Immigration is not, of course, synonymous with Mexico, as thousands of people enter the country legally and illegally -- or overstay legal entries -- every year, from many parts of the world. In Boston, undocumented Irish are part of the social fabric. But no land border in the world joins two countries with a wider wealth disparity than that between the United States and Mexico, so it is natural that labor would be traded across it. As I explained in The Border: Human Sieve, much of the debate about immigration centers around a desire to bring the labor without the humans.
Meanwhile, contrary to the wailing of nativists on the racist right,
President Obama has served as Deporter-in-Chief, sending more
undocumented people out of the country than any other president.
The question of migration has been very much in the news lately, largely because President Obama has responded to courageous and well-organized young Americans who have been living in limbo because they moved to the United States as children. Unable to become fully established in the country they consider home but also lacking roots in their countries of birth, many have risked deportation by speaking out for a compromise. Last week, the president issued a ruling that will allow young adults brought here as children to avoid deportation and gain the ability to work and study legally, though the benefits of the ruling are not as robust as many assume.
One very encouraging bit of news amid all the election-year noise on this subject is that people in the United States -- outside of the more demented segments of talk radio and Fox "News" -- are starting to put the question of immigration in a more realistic perspective than had been the case. Deportations are up, illegal crossings are down, and most people realize by now that the real threats to employment do not come from poor immigrants.
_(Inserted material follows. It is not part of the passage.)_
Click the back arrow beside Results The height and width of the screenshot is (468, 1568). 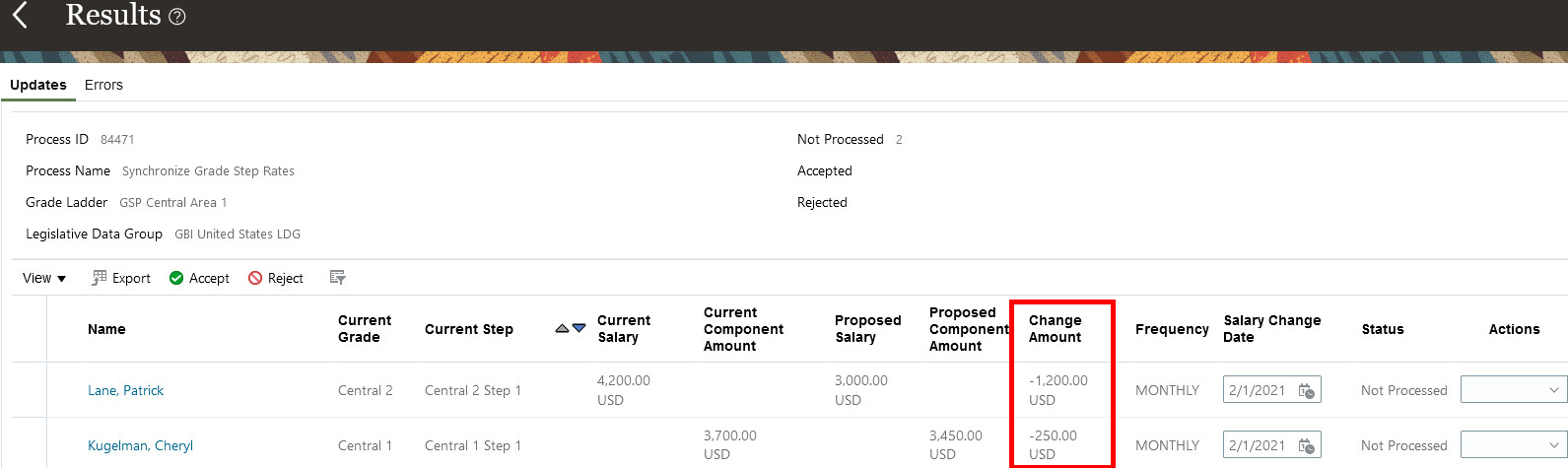coord(20,15)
As reported on Market Place, immigration is not a top priority for most Democratic or Republican voters, and those who do express an opinion generally support the accommodations the president has made for U.S.-raised migrants.
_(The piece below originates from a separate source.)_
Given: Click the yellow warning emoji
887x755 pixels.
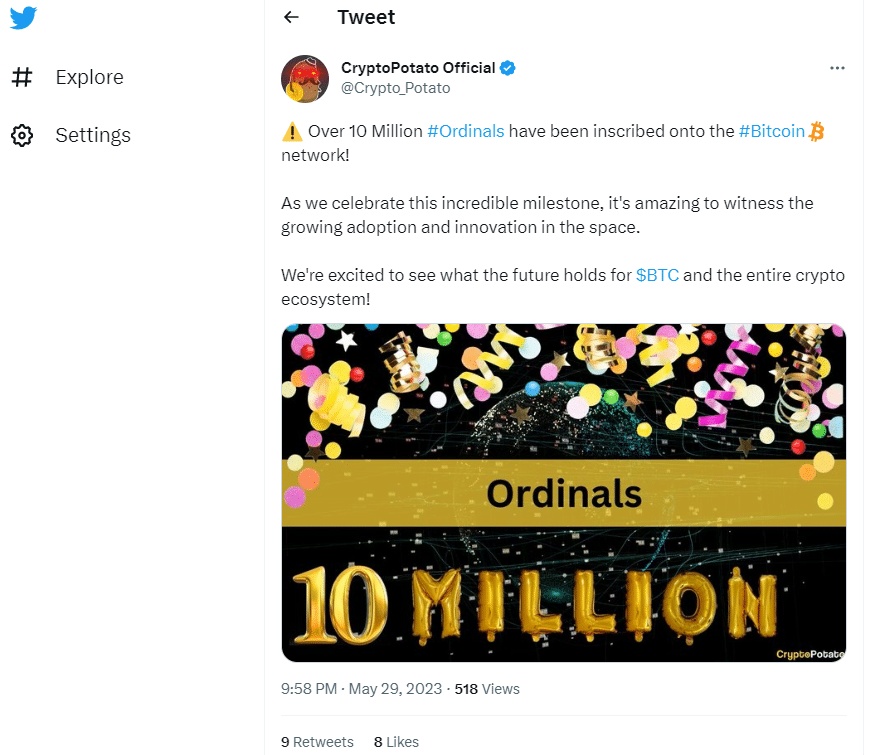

A related story that appeared in the New York Times represents a very large group of children who will not be helped at all by this week's decision: it describes the difficult adjustment faced by American-born children who join deported parents.

Walmart
And as if Mexico were not putting up with enough, the invasive retail species known as Walmart continues to encroach. Just this morning, I learned that Walmart is slowing its expansion in Mexico, meaning that it is still expanding plenty. Over 6 percent of the world's largest retailer's revenues already come from Mexico, but more than 300 new stores will soon be added. Outside sources link slightly reduced pace of expansion to past bribery scandals, but Walmart simply asserts a desire to ensure proper business practices in its real estate transactions. 
Walmart infection poised to spread.
Map: William & Mary
AMST 370 students
In other words, the expansion is expected to be carried out legally, though the impacts will be criminal in a very real sense. Employment will be created, of course, but as in the United States, for every "real" Walmart job there are 100 menial jobs in which people will gain only slightly, and for each one of those, there will be an untold number of job losses in existing retail and manufacturing firms. As if Mexico did not have enough problems, the Walton family will be feeding on Mexico like a mosquito for years to come.

Election
Last but certainly not least, Mexico will continue to be in the news as a presidential election is taking place there on July 1. After decades of essentially meaningless elections, the past few cycles have been very interesting, as power shifts among three major parties. NPR's Morning Edition reports that Mexican youth are expected to figure prominently in the upcoming decision.

The protester shown here objects to a possible return to rule by the PRI -- the Institutional Revolutionary Party, and oddly-named coalition that ruled Mexico longer than any other political party in modern history -- over seventy years -- before its power was eroded from both the left (PRD) and the right (PAN).